After locating "Task: Click the User" in the listing below, copy that line and each one after it exactly, ending with the line that has "Tap the AQI 70 air quality badge".

•••••

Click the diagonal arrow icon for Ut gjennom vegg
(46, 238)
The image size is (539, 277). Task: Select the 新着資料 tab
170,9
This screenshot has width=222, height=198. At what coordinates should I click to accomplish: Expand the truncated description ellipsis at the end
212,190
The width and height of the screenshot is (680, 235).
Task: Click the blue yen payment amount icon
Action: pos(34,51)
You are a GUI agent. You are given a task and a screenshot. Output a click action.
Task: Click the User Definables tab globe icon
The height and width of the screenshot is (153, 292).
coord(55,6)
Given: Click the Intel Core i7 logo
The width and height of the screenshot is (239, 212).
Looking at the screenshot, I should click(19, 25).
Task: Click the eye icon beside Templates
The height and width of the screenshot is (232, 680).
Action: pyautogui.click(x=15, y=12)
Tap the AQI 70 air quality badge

•••••

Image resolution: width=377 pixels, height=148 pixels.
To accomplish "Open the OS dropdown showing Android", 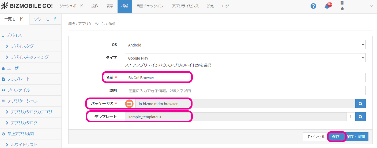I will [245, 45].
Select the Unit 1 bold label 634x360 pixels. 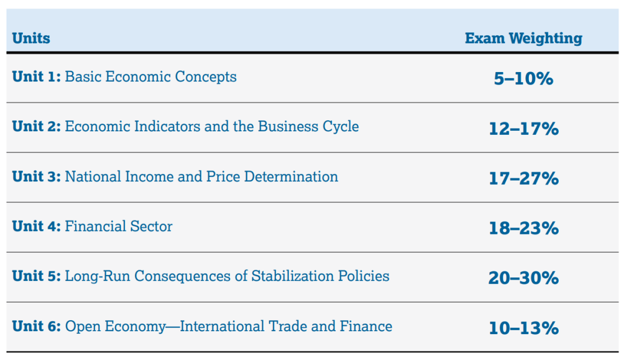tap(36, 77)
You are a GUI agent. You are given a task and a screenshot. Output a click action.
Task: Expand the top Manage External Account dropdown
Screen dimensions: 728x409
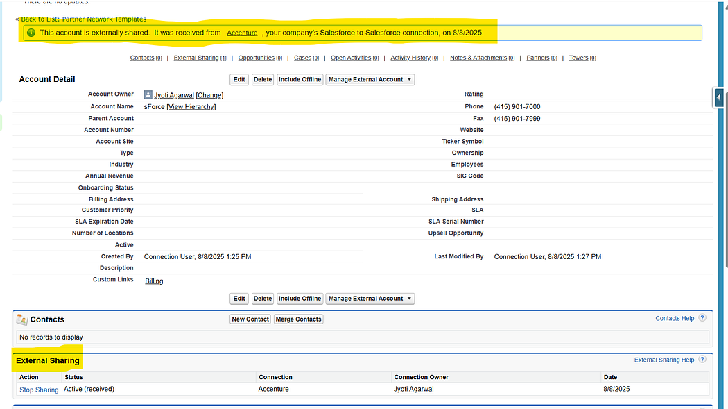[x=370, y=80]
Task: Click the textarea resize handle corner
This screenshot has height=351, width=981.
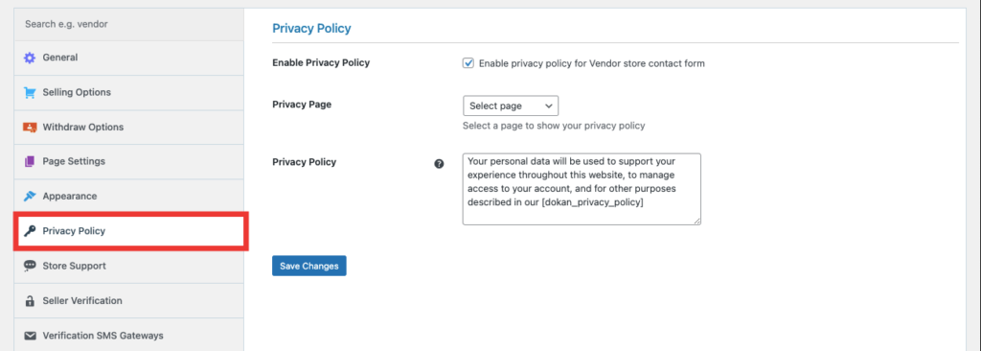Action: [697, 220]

•••••

**Answer box**.
Task: Click the User Definables tab globe icon
The height and width of the screenshot is (153, 292).
coord(55,6)
Given: Click the Intel Core i7 logo
The width and height of the screenshot is (239, 212).
Looking at the screenshot, I should click(19, 25).
Task: Click the eye icon beside Templates
The height and width of the screenshot is (232, 680).
Action: pyautogui.click(x=15, y=12)
Tap the AQI 70 air quality badge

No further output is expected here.